Reconstructed image patches acquired during experiment 2: (a) GWR network; and (b) incremental PCA.
The GWR network, however, has the advantage of building a topological map for the stored vectors, through connections between similar patterns. We have experimented with increasing the number of stored vectors in the GWR approach by raising the activation threshold aT in order to acquire a number of vectors as close as possible to the number of vectors acquired by the incremental PCA. This resulted in better reconstruction of the stored vectors, but also noticeably decreased the overall performance of the GWR-based system. As one would expect, the number of false negatives decreased, but on the other hand the number of false positives increased immensely. We attribute this effect to the use of Euclidean distance in a high-dimensional space.
We have compared the performance and functionality of two on-line novelty detection methods: one that uses an incremental PCA approach and another based on the GWR neural network. The incremental PCA approach provides slightly better overall performance, while offering advantages of embedded dimensionality reduction and good reconstruction ability, which is extremely useful in assessing which parts of the environment were actually learnt by the system, at the cost of higher memory and computing power requirements.
The difficulty in evaluating similarity between inputs in high dimensions using Euclidean distance normally forces the system designer to use an additional preprocessing stage, such as the use of colour statistics (Vieira Neto and Nehmzow, 2004, Nehmzow and Vieira Neto, 2004), for dimensionality reduction when using the GWR network. On the other hand, the GWR approach offers the functionality of constructing a topological relationship between inputs.
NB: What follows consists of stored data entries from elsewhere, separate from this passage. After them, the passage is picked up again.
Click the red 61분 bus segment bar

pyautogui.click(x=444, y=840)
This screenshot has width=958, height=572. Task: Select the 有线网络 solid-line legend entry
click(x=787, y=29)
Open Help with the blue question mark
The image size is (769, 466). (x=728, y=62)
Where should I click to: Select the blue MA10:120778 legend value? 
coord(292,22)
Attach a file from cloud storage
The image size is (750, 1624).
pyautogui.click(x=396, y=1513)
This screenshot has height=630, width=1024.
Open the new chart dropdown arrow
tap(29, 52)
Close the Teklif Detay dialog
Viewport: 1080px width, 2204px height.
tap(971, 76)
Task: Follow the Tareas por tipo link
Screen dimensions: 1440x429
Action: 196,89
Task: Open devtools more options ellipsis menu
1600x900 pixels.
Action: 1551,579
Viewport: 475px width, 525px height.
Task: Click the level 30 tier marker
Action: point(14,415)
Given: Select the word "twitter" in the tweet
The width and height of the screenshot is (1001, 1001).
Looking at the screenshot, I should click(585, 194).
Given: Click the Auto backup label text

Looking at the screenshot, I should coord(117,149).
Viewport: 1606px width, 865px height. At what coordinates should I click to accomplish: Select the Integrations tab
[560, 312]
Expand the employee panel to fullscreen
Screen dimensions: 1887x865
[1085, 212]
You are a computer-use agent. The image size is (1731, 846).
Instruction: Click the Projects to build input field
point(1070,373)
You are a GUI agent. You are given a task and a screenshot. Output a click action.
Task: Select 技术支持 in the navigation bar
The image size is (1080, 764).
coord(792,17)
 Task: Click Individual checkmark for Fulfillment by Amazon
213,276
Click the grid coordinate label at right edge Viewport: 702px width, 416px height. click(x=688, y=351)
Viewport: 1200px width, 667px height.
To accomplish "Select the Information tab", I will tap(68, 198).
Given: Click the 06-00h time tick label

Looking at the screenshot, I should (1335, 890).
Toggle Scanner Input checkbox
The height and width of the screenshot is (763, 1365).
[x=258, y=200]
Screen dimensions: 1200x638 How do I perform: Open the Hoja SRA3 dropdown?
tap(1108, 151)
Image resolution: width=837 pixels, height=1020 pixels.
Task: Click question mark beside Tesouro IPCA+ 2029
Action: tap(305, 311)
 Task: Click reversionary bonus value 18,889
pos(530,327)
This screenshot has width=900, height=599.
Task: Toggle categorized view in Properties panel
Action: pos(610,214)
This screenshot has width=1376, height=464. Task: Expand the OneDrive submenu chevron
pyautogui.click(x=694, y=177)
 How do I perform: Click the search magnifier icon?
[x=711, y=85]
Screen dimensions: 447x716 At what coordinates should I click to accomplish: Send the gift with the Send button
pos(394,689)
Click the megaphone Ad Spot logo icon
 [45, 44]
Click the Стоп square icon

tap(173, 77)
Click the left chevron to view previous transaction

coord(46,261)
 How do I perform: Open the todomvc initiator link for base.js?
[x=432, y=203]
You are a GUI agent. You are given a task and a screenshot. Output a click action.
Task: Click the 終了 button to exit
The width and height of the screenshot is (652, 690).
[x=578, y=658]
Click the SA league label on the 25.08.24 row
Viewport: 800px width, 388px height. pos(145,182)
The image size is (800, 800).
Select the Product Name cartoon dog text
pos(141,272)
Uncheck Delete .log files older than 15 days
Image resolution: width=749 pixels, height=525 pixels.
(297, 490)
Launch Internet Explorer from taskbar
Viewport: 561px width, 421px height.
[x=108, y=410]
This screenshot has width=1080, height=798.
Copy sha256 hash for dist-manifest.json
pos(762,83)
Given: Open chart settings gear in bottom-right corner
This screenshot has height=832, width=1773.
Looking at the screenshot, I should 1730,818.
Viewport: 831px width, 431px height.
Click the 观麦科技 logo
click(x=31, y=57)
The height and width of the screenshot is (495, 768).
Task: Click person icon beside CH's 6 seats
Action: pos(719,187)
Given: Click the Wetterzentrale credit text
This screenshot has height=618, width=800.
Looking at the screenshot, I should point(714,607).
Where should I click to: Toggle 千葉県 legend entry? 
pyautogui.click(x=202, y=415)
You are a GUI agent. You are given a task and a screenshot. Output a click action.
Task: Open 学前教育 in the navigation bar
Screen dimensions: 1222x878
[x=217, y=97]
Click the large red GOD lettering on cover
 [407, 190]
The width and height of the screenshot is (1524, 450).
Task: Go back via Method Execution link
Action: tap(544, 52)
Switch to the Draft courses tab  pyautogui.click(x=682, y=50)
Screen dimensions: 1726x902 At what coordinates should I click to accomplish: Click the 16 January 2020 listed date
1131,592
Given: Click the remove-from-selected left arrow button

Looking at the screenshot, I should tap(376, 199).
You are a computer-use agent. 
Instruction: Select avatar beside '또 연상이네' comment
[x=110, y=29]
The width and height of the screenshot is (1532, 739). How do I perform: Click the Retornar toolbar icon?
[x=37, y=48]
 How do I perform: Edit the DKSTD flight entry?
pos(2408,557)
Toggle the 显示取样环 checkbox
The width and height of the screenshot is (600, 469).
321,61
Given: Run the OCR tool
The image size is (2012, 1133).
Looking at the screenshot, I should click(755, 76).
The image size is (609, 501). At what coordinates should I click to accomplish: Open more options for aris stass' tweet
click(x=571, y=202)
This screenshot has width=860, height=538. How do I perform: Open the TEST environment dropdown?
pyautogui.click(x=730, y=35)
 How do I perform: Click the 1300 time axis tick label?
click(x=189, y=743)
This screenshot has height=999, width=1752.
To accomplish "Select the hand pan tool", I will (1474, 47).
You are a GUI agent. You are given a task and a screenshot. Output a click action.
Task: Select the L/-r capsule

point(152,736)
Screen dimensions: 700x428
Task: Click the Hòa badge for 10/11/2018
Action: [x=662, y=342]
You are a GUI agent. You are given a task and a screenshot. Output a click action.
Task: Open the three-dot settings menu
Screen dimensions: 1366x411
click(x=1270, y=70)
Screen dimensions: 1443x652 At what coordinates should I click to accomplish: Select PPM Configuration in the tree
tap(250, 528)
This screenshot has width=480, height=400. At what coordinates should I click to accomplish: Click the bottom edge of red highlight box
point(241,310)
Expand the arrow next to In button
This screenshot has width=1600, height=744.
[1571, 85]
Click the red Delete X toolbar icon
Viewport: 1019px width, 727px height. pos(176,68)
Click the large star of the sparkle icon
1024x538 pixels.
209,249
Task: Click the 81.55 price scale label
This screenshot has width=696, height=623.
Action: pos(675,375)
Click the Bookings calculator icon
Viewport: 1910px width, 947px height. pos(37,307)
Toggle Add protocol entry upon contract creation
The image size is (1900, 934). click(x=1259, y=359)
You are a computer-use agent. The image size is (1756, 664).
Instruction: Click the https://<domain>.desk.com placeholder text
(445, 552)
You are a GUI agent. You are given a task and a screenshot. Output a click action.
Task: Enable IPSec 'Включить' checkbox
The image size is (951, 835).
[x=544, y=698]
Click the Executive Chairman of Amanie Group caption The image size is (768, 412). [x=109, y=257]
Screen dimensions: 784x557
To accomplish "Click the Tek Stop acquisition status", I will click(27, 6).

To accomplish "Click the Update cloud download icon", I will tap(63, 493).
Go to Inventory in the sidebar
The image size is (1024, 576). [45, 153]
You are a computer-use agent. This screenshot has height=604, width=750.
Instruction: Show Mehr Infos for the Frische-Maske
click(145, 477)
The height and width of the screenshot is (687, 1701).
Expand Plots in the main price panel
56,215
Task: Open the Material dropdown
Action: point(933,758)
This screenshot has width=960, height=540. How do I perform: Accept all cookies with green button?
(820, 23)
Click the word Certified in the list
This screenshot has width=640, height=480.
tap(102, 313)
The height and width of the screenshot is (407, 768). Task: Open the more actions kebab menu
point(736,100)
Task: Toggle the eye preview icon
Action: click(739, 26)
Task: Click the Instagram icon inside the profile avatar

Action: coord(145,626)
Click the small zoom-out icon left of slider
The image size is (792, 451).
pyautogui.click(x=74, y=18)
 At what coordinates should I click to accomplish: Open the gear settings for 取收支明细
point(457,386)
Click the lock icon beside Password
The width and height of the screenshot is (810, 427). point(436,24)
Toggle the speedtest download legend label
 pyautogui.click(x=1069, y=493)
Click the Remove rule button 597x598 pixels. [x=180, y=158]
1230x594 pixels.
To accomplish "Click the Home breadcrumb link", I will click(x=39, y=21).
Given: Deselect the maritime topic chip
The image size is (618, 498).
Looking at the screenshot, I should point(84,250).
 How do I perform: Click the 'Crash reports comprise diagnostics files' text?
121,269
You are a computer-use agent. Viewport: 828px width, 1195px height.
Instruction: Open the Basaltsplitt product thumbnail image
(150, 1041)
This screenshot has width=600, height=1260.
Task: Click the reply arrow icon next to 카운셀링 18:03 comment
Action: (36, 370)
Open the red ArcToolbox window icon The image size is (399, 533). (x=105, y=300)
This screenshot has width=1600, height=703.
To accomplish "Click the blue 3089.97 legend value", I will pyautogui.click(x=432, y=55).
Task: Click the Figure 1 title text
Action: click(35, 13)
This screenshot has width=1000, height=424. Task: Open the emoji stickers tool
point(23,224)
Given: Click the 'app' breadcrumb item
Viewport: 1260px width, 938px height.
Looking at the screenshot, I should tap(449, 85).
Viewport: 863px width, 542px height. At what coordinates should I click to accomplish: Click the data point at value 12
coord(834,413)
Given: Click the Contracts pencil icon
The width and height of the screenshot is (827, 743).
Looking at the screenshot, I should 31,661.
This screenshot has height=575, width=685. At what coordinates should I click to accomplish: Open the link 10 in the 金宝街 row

Future investigations aim at combining the embedded dimensionality reduction feature of the incremental PCA with the topological construction algorithm of the GWR network using the Mahalanobis distance as a measure of similarity between patterns.
Considering the overall system functionality, the attention mechanism plays an important role in generalisation by providing image patches that are robust to translations and therefore reducing the number of stored vectors. Alternatives for the attention model that also offer invariance to scale and rotation (Lowe, 2004), and also affine transformations (Mikolajczyk and Schmid, 2002) may improve the generalisation ability of the system, helping to reduce the number of stored vectors. Extensions to the incremental PCA algorithm that make it robust to occlusions (Skočaj and Leonardis, 2003) are also attractive for future investigations.
A final contribution of this paper is the introduction of a method to evaluate the performance of novelty detection systems based on contingency table analysis. A quantitative assessment can be made by the computation of Cramer's V and the uncertainty coefficient U, while the statistical significance of the association between system response and actual novelty status can be made by χ2 analysis.
Footnotes
Acknowledgements
Hugo Vieira Neto is sponsored by the Brazilian Government through CAPES Foundation and UTFPR, whose support is gratefully acknowledged.
1
Both V and U are close to 0 for very weak associations, and 1 for perfect associations. The closer U and V are to 1, the better the performance of the novelty detector under investigation.